The president emphasised that the government sees infiltration not only as a cause of “social imbalance” but also a threat to “limited livelihood opportunities”, the Hindustan Times reported. He said the government would increase “security along the border” to prevent people from illegally moving into India from across the border.

The stated aim of the National Register of Citizens is to separate genuine Indian citizens from undocumented immigrants living in the state. According to the terms, anyone who cannot prove that they or their ancestors entered Assam before midnight on March 24, 1971, will be declared a foreigner.

The database of citizens in Assam will be published on July 31. Last month, the Supreme Court asked National Register of Citizens Coordinator Prateek Hajela to be accurate and give a fair hearing to objections raised by people whose names are missing from the list. The court made the observation after a retired Indian Army soldier was arrested by Assam Border Police in Guwahati and taken to the detention centre for illegal immigrants in Goalpara after being declared an undocumented immigrant by a Foreigners Tribunal. He was later released on bail on the Gauhati High Court’s orders.

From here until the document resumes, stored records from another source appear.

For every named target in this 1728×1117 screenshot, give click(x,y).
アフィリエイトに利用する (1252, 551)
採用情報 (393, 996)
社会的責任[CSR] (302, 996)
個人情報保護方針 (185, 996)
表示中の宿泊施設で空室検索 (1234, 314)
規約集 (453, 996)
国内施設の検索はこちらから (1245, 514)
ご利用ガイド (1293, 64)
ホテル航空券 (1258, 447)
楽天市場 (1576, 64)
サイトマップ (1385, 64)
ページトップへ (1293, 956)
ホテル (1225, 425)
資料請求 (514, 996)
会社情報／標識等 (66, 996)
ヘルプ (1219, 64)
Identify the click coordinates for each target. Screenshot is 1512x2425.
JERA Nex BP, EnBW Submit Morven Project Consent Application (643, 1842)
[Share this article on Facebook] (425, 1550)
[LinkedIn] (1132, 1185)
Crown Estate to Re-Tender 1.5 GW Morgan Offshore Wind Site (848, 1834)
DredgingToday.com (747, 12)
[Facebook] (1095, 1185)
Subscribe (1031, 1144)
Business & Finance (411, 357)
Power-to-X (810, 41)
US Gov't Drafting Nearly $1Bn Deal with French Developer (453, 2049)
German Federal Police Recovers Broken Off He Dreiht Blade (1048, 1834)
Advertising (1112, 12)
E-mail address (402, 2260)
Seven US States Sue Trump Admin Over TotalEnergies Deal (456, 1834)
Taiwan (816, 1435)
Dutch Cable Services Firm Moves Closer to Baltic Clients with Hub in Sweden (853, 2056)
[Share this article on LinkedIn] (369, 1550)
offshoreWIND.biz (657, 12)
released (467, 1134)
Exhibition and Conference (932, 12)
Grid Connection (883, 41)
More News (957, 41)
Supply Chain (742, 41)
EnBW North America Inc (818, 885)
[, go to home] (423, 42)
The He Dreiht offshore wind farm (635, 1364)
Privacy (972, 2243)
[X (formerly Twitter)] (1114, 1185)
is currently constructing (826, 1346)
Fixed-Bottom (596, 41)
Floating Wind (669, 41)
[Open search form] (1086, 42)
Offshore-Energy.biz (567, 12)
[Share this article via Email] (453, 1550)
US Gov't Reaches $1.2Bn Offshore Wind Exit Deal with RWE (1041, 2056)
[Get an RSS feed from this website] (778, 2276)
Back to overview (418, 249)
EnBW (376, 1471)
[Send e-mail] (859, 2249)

More than 40 lakh people were excluded from the final draft of the register published on July 30, 2018. Those who did not make the draft list were allowed to make one last claim for inclusion before the publication of the final consolidated list. Authorities also allowed objections to be filed against people included in the final draft. The exercise has been embroiled in several controversies, including allegations of bias against certain communities.

Citizenship Bill

The president also said efforts would be made to amend the Citizenship Act while protecting linguistic, cultural and social identities. Earlier this year, there were massive protests in the North East, particularly Assam, against the amendment bill.

The bill sought to amend the 1955 law to grant citizenship to persecuted Hindus, Buddhists, Sikhs, Jains, Parsis and Christians from the Muslim-majority nations of Bangladesh, Afghanistan and Pakistan if they have lived in India for six years. The Lok Sabha had passed it on January 8. However, it lapsed after Rajya Sabha failed to pass it.